さらに言えば、大うつ病性障害の患者には抗うつ剤が効果的であることも実証されている。アメリカ国立精神衛生研究所(NIMH)によれば、アメリカではおよそ700万人の成人が大うつ病性障害を患っているという。現時点で最大規模の総合研究のひとつ、11万6000人以上の患者と21種類の投薬を使って行われた522件の治験を分析した2018年のメタアナリシスによると、大うつ病性障害の患者に抗うつ剤を投与した場合、偽薬を投与した患者とくらべて効果が一様に表れたことが分かった。効力や受容性(効果をはるかにしのぐ副作用が出たかどうか)の幅もごくわずかだったということだ。

抗うつ剤が万能薬と言っているわけではない。事実そうではないし、抗うつ剤単体で治療するよりも、従来の会話セラピーと組み合わせたほうがはるかに効果的だと推奨する研究団体もかなりの数にのぼる。すべての抗うつ剤がすべての人々に効くというわけでもないし、危険性がまったくないわけでもなければ、うつに悩む人が全員抗うつ剤を飲めばよくなるというわけでもない。ただ、非常に大勢の人々に恩恵をもたらしているのは確かだ。彼らの多くはTwitterでウィリアムソン氏のコメントをフォローし、INeedMyMedsMarianne(マリアン、私は薬が必要なの)というハッシュタグを使っている。火付け役は作家兼活動家のイマーニ・バルバリン氏。彼女がウィリアムソン氏の障害や慢性疾患に対する見解を批判する記事を書いた際、ウィリアムソン氏が反論したのでこのタグを使い始めたところ、またたくまにネット上に拡散した。
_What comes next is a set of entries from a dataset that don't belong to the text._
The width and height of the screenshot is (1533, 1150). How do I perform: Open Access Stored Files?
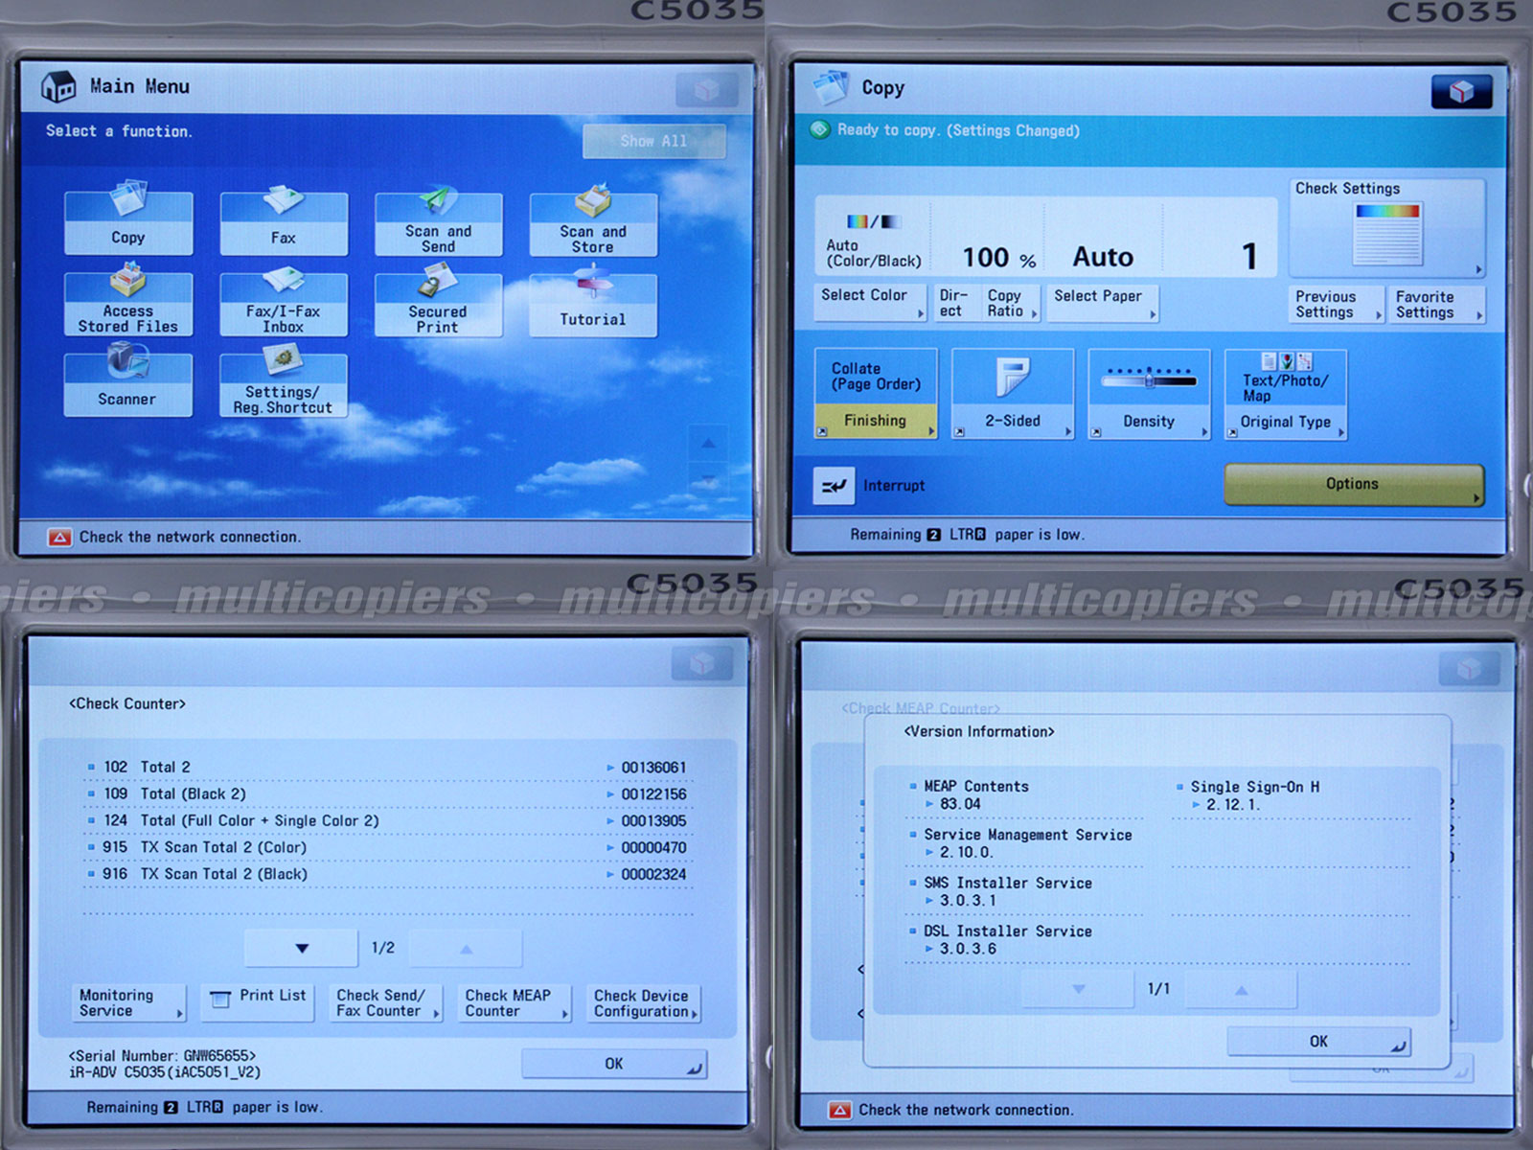tap(128, 303)
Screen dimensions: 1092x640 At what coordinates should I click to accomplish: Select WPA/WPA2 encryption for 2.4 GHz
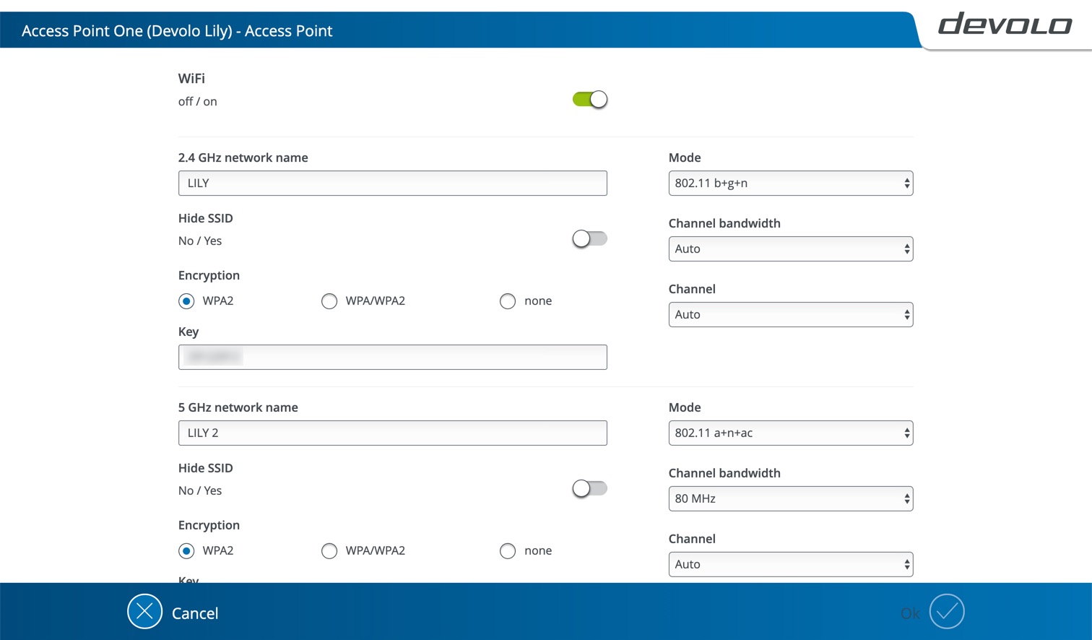click(x=329, y=301)
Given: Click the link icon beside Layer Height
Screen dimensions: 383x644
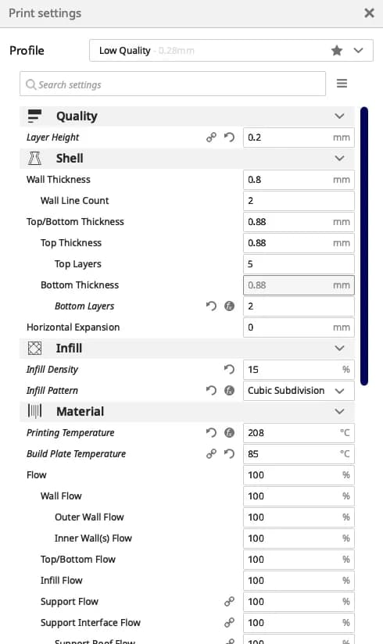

うつ病や不安症はよくある病気であり、全世界の若年世代では自殺が死因の第2位にあがっていることを考えれば、精神疾患で助けを求めるのはよくないと大々的かつ執拗に反対する行為は、誤っているばかりか、有害といってもいいだろう。あえて言うならば、ソーシャルメディアで暴言を吐きまくって波風を立てた別の規格外候補者の言葉を借りれば、これこそまさに「フェイクニュース」だ。